The bike was later found by local police whose suspicions were raised when they saw a man on an expensive bike but not very at ease at riding it.

Mr Thomas later posted his thanks with a photo of the officers and the recovered bike.

Originally from Wales, Mr Thomas, 35, lives in Monaco during most of the year.

Negotiating his last few years

It is the latest minor mishap for Mr Thomas, who has suffered several crashes and injuries in recent years, which have stopped him from competing in multiple Grand Tour events.

The double Olympic gold medallist has also recently spoken publicly of his difficult negotiations with his long-time cycling team, Ineos Grenadiers.
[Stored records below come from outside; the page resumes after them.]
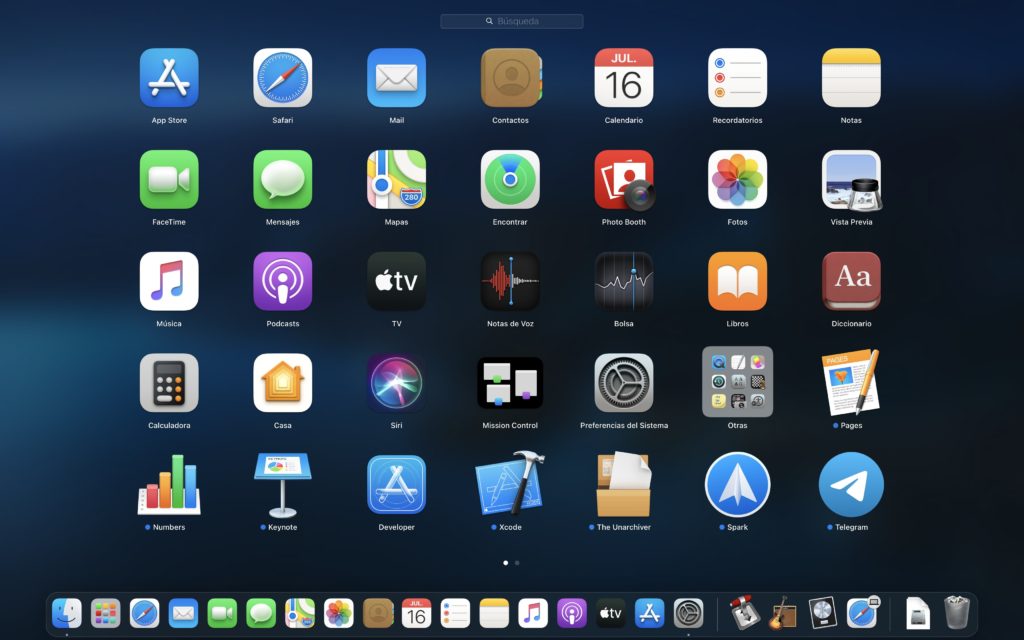
Task: Go to the second Launchpad page dot
Action: 517,563
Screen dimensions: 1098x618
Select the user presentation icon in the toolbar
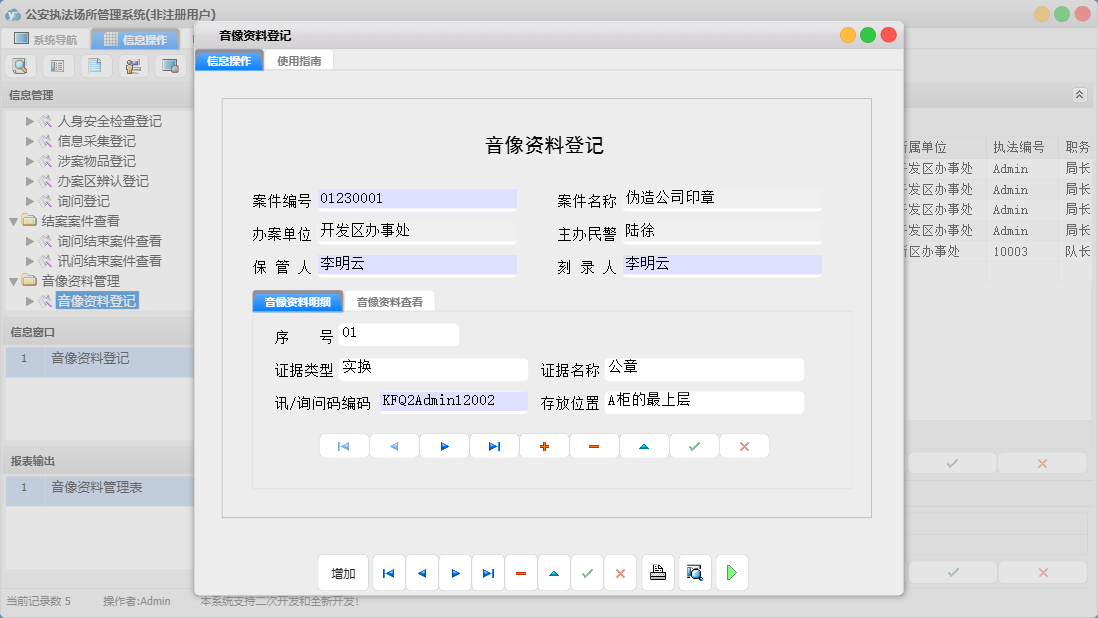(133, 64)
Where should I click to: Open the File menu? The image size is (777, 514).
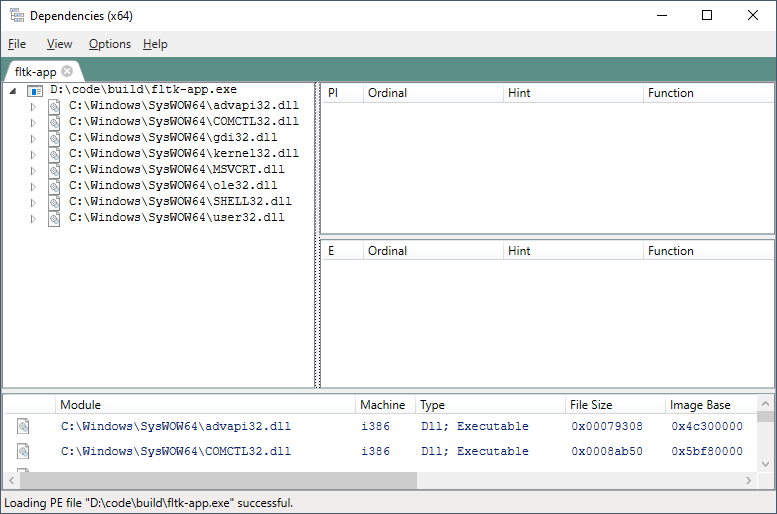pos(17,44)
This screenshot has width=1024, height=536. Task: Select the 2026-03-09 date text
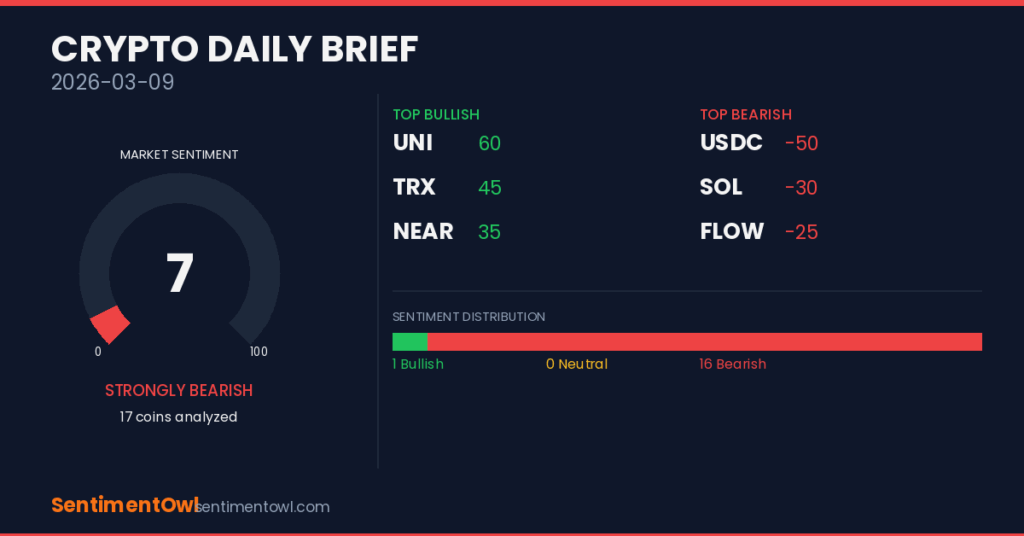113,82
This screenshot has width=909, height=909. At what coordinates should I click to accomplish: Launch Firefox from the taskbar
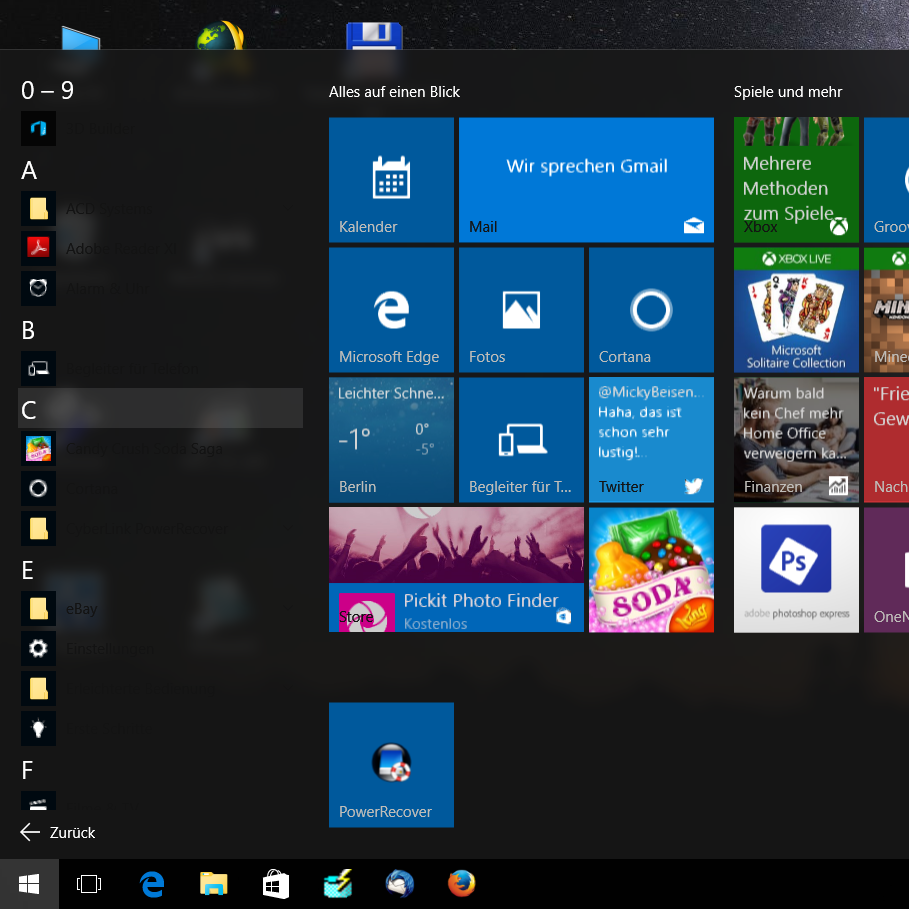pos(461,884)
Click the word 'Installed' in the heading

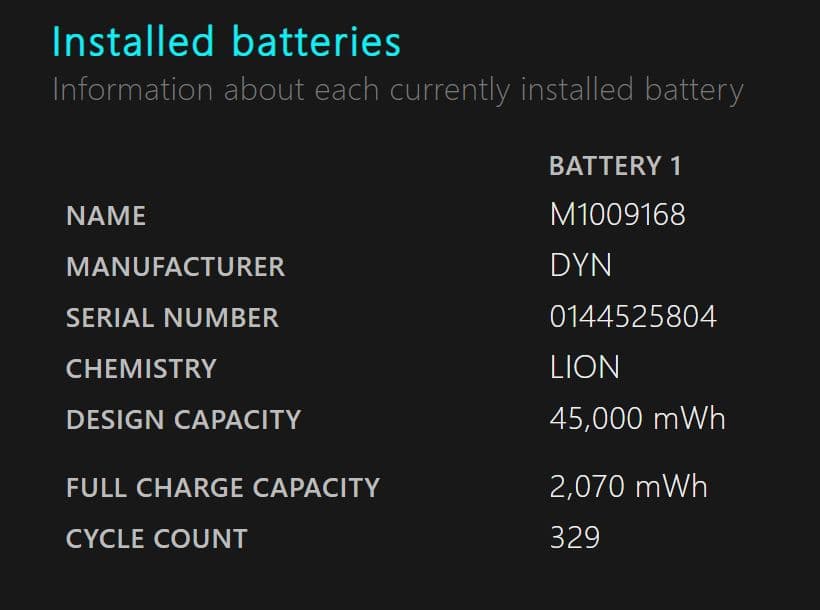[133, 42]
He has now agreed to another two-year contract at the team, with its owner Dave Brailsford. Given his age, these two years could be his last.

He won the Tour de France with the team and has represented Ineos since its inception in 2010.

Speaking about the negotiations, he told BBC Sport Wales: "It's hard. I've had to separate the emotional and the business side of things.

“It's been the worst one [contract] to redo because there's been a lot going on, but I'm happy that it's finally almost done. Once it's announced, we can move on and I can concentrate on getting fit and riding my bike.

"In two or three years, I'll be done, which is a weird thought, so I really want to enjoy my last few years of racing...The closer you get to stopping, the more it [retirement] is in the back of your mind.”

Mr Thomas has now launched a charitable trust and has said that post-retirement he will likely move back home to Wales and work to make cycling more accessible to young people.